* Instructions for the task: Would you restate, word for word, only the lines starting at the one with "Given: Click the" and ending with the final line of the entries below? Pictures stay out.
*** Opening The input ***
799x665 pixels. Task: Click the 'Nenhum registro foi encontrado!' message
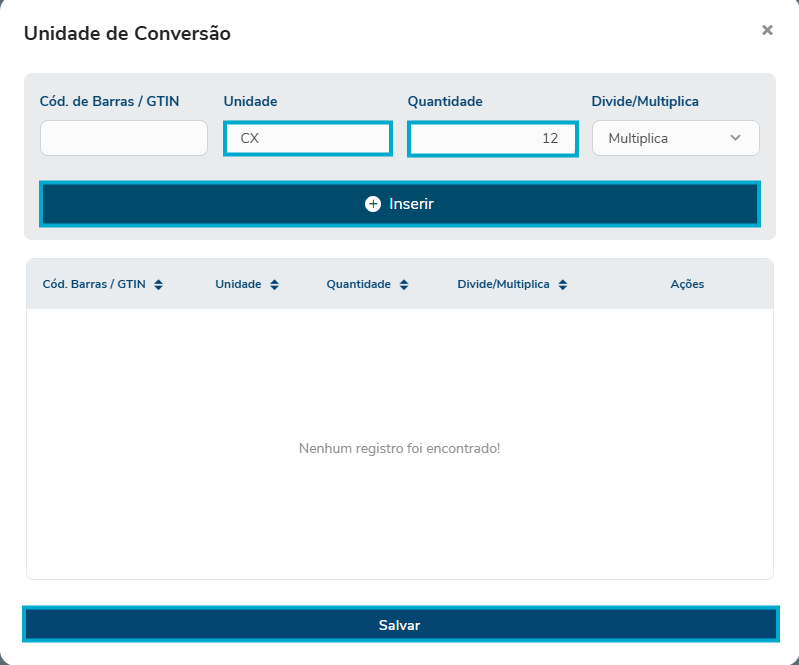(x=399, y=448)
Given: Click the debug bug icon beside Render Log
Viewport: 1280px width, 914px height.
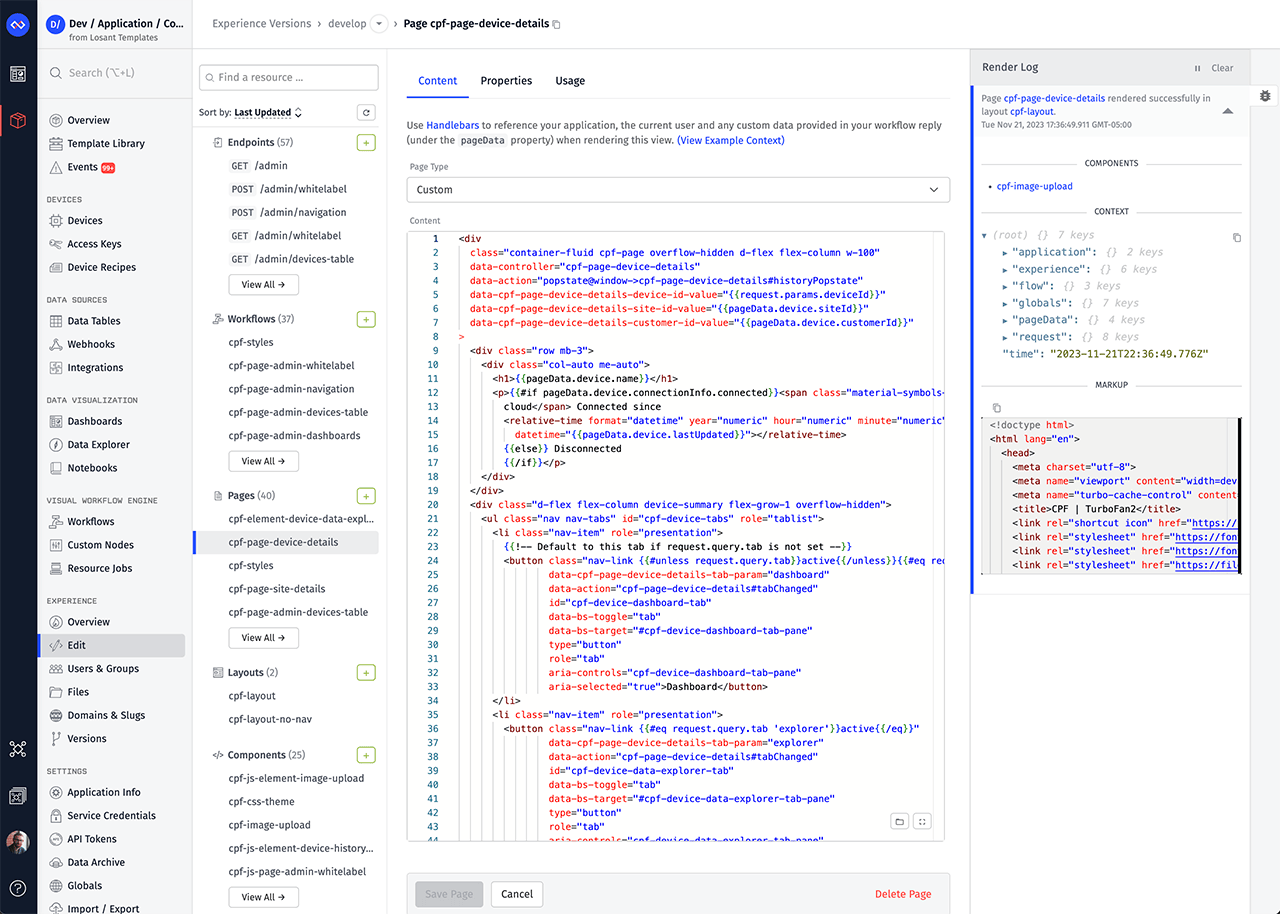Looking at the screenshot, I should click(x=1265, y=96).
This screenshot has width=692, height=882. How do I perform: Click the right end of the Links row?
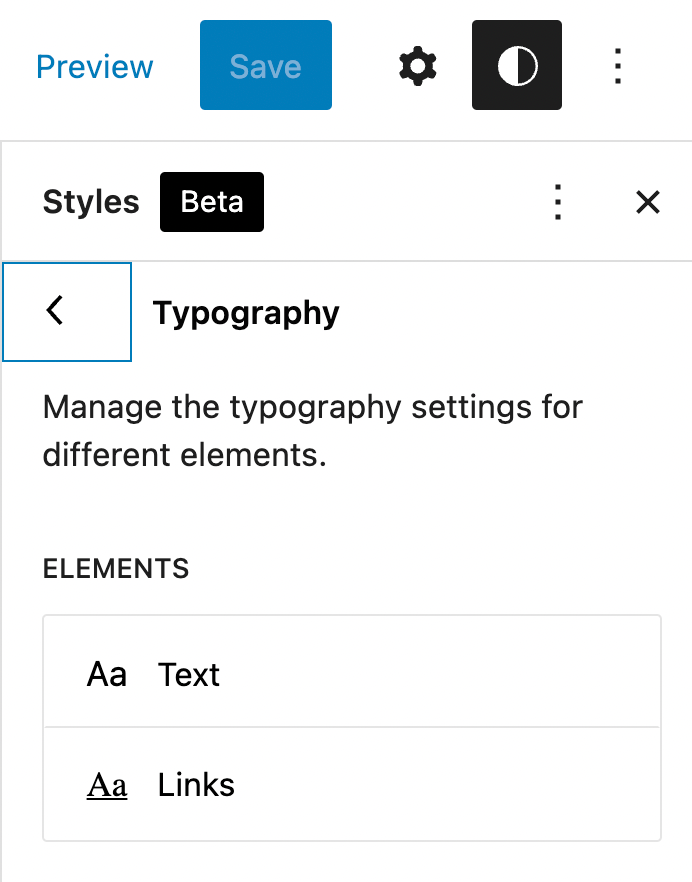tap(620, 785)
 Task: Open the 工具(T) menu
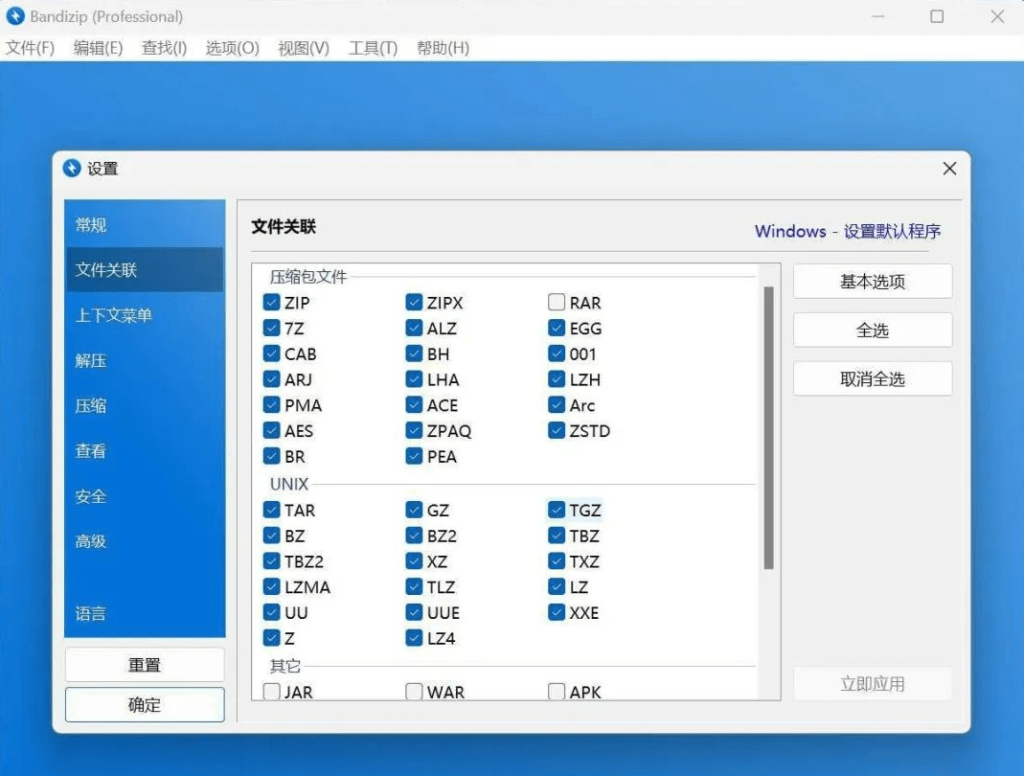point(372,47)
*** Closing The input ***
* Response for this exercise:
Given: Click the debug bug icon beside Render Log
Viewport: 1280px width, 914px height.
Looking at the screenshot, I should click(x=1265, y=96).
This screenshot has width=692, height=882. How do I perform: Click the right end of the Links row?
tap(620, 785)
 Task: Open the 工具(T) menu
point(372,47)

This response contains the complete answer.